しかし、肝心の中身は、夜な夜な酔い潰れるまで飲み屋に入り浸って、給料全額ギャンブルにつぎ込むおっさん系女子で、口より先に手が出る典型的なヤンキー気質だというのに、偶に富士美自身、その美貌に騙されそうになってしまう。
富士美は、そんな騙されそうになる自分自身を振り払う様に、大声を上げて友美に突っかかる。
「うっせええなあ!!何が重畳だ!こちとら、一か月分の家賃をつぎ込んだんだぞ!もうそろそろ家賃の滞納が三年分を越えるから、これ以上負けたら問答無用で部屋を追い出されるんだよ!」
「いやー。アンタが毎度毎度張っているナンデヤネンに今日ばかりはかけないって聞いてて良かったよー。お蔭で私は遠慮なく大金を大穴につぎ込むことができたからなー。いやー、儲けた儲けた。すっごい、儲けた」
ニヤニヤと笑いながら見せつける様に貯金通帳を使って顔を扇ぐ友美に、富士美は怒声を上げてベンチから起き上がる。
「うるせえええ!できれば大金稼いだ友美さんにお願いします!家賃分のお金貸してくださいイイイイい!」
そして、怒声を上げながら土下座をするという奇妙な真似をして、富士美は友美の足元に這いつくばると、友美の足元を頬ずりしながら懇願するばかりだった。
そんな富士美に対して、友美はゴミを見る様な眼つきで地べたに這いつくばる富士美を睨みつけるが、当の富士美はヘラヘラと媚び諂った表情を浮かべて友美の顔を見上げるのだった
流石に中学からの腐れ縁が公共の場で、そんな恥知らずの真似をしている事が見るに耐えなかった友美は、深い溜息を吐くと、富士美の前にしゃがみこんで、その意外に細い首を竦めてみせた。
「いやマジでアンタってさあ、本当に何でそんなにギャンブル弱えええ癖に、競馬とか好きなの?これだけ負けるとか、マジで呪われてるじゃねえの?まあいいや、しゃあねえから貸してやるよ。どれ位必要なんだよ?」
「えーと、十億円位貸してくれると、当分の間は生活に困らないかな。とは」
「そりゃあそうだろうよ。ふざけてんのか、テメエは!」
余りにも滅茶苦茶な金額をせびる富士美に対して、友美は思わず青筋を立てながら足元に這いつくばる富士美の顔面を踏みつける。
しかし富士美はそんな友美の攻撃に対して、まるで毛ほども痛みを感じていないように平然とした態度を取り続けると、顔面に友美のサンダルの痕をつけながら堂々と言い切る。
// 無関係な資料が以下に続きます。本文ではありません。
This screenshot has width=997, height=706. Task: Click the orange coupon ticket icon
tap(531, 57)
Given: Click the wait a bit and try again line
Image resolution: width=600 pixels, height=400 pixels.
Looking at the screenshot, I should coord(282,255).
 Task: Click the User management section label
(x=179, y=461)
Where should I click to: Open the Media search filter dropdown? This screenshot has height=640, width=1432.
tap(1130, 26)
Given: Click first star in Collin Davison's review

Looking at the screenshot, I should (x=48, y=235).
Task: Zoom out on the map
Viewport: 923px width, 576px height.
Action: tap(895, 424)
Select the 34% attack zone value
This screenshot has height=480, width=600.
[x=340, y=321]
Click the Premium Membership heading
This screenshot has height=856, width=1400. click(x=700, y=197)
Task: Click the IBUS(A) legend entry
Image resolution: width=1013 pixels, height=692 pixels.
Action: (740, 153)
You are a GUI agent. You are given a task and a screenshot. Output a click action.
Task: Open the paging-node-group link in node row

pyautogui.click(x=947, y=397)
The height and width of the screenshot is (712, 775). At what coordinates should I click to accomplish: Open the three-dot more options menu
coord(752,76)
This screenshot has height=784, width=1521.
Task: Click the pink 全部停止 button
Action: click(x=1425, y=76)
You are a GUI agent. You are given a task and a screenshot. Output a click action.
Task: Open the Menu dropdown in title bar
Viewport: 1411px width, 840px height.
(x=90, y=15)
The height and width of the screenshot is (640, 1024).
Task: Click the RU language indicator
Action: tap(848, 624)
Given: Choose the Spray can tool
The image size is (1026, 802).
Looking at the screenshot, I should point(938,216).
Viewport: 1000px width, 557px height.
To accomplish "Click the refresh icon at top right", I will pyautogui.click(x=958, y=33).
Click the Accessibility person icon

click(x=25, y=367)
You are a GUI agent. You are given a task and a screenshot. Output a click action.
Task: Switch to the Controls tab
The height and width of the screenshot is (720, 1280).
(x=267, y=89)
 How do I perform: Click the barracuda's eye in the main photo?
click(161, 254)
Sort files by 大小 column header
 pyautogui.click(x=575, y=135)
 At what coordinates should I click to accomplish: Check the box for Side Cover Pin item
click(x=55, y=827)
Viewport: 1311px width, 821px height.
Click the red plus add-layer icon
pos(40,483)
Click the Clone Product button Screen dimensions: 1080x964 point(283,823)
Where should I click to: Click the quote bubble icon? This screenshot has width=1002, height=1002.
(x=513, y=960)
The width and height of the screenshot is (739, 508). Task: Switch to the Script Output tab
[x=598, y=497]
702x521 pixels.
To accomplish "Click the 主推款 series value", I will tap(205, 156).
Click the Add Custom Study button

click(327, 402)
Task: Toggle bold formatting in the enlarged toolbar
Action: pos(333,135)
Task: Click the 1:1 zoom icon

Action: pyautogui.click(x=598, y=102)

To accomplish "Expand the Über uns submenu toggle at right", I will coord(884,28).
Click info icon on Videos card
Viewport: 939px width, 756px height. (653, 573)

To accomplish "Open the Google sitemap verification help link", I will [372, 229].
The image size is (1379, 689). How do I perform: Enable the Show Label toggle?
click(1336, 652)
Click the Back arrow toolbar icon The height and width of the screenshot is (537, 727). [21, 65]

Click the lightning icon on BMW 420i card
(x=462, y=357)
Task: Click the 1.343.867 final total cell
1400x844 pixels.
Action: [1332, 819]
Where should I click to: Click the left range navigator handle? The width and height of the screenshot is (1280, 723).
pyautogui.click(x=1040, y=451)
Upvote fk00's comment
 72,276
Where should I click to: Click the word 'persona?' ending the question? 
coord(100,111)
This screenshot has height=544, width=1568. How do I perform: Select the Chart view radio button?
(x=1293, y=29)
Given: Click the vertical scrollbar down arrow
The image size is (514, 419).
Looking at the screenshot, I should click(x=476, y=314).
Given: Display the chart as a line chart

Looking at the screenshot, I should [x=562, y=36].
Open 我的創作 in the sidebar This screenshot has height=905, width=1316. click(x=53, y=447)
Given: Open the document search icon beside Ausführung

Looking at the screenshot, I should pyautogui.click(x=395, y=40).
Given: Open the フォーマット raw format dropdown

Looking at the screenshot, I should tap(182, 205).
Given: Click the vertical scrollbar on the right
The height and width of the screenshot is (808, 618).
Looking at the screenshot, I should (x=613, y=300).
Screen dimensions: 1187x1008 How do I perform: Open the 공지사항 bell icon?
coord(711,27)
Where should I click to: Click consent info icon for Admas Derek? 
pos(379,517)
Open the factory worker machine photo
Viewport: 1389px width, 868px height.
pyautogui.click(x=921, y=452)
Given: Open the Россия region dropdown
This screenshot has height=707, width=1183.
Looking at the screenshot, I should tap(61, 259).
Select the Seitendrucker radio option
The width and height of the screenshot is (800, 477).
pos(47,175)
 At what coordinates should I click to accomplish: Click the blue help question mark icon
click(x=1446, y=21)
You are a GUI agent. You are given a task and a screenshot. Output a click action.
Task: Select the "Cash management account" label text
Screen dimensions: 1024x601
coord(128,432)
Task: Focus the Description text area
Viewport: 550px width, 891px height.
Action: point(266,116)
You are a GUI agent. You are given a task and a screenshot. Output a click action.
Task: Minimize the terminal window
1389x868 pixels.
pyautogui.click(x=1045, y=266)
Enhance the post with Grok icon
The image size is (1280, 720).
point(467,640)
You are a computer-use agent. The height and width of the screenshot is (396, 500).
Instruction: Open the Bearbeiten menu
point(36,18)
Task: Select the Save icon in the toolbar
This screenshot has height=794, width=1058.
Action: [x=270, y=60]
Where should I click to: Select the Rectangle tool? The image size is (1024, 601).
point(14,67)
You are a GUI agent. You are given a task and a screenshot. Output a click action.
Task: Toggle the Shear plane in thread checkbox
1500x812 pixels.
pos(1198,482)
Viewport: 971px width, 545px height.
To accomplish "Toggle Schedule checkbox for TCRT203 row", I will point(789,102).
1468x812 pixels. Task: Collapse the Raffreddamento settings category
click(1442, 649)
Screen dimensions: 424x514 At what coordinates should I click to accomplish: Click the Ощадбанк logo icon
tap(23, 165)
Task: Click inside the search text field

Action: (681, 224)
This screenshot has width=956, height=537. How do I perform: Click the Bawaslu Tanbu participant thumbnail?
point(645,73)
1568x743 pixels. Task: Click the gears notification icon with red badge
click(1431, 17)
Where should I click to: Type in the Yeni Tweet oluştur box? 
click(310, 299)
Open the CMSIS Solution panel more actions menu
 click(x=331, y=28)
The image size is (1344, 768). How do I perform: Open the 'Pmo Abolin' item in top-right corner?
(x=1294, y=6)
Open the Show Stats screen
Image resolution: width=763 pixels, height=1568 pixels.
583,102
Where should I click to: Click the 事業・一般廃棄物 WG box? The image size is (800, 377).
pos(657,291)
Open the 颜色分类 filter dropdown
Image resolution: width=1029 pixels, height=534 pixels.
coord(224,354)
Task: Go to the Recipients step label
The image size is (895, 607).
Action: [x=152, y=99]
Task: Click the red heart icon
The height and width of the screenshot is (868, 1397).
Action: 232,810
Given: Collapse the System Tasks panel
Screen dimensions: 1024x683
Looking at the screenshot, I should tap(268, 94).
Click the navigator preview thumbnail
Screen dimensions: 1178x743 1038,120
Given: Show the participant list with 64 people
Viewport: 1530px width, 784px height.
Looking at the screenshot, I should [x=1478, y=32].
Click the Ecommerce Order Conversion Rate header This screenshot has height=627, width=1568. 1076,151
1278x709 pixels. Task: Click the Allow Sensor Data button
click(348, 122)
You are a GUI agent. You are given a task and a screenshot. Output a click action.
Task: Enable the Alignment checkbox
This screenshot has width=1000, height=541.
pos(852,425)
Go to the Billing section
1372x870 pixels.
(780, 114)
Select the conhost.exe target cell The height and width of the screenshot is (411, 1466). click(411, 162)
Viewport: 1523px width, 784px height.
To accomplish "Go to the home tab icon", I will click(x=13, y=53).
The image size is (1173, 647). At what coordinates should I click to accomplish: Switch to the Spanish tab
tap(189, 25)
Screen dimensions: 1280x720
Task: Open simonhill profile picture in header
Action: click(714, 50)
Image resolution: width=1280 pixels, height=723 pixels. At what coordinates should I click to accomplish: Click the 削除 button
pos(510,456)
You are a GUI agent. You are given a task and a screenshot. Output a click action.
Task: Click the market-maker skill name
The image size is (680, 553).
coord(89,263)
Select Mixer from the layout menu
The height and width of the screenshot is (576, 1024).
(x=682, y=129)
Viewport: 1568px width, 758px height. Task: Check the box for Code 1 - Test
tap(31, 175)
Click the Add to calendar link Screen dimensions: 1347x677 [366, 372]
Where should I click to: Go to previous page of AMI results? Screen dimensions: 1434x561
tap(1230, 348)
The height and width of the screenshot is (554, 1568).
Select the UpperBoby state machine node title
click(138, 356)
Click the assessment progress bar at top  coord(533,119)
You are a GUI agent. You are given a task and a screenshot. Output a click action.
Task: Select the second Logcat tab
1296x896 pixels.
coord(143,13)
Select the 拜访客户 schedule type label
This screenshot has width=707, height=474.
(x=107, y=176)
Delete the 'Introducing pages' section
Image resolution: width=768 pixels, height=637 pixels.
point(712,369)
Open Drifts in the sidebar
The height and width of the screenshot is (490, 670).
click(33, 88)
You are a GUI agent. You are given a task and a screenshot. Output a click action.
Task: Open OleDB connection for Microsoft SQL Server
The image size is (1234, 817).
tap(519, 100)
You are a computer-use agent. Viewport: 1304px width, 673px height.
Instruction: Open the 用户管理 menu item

「バカ野郎!!!ふざけて十億円貸してなんて言える訳ねぇだろ!!!俺は混じり気なしの本気で言っている!!!!」
「尚更悪いわ!!!!頭沸いてんのかテメエは!!!!」
タチの悪い夫婦漫才か、恋人コントのような遣り取りを交わす二人に、すっかりと鳴れた風景とばかりに聞き流しているばかりだったが、そんな中で、カード型のタブレット端末を眺めていた一人の所々歯が抜けた老人が目緒と漫才を繰り広げる二人に近づいて、富士美に話しかけた。
「おい、おい。富士ちゃん富士ちゃん」
「ん?何だいゲンさん?もしかして、当たり馬券でもくれるのか?」
「んなモン、やるわけねえだろうバーきゃろう。それよりも、このテレビに映ってる。こりゃ、お前さんが担当している所の警備区域じゃねえのか?詳しいことは知んねえが、このビットバンクってもんを守るのがお前さんの仕事じゃなかったけ?」
そう言って老人が差し出した画面に映っているのは、富士美が警備を担当しているビットバンクと呼ばれるコンピューター管理所に立てこもるテロリストたちの姿だった。
「え?マジ?ヤバ!でもさっきから俺の携帯には何の連絡も入ってねえんだけどーーーヤッベー、これ昨日解約した奴だわ。中古屋に売るの忘れてたわ」
画面の中の強盗の姿を見て、富士美は驚くよりも先に、怪訝な表情を浮かべて尻ポケットに入れていたスマホを取りだしてその画面を見るが、直後に額に手を当てて分かりやすく困った表情を浮かべると、そのまま力なく天を仰いだ。
「……はは。契約違反金ってどれくらいだったけ?なあ、腎臓買ってくれるところ知らない?」
「現実逃避をすんじゃねええええええええええええ!!!!!早く仕事にいくぞおおおおおおお!!!」
無駄に穏やかな表情を浮かべて全てを諦めた富士美に、友美は怒鳴り声を上げながら往復ビンタを決めると、無気力になった富士美の胸倉をつかみながら引きずり回して急変した現場に向かい始める。
「あ、待って。もつ煮込みまだ残っている」
「んなもん後で奢ってやるよ!とっとと行くぞオラあああああ!!!」
競馬場の人波を掻き分けて、富士美は友美に引きずられていった。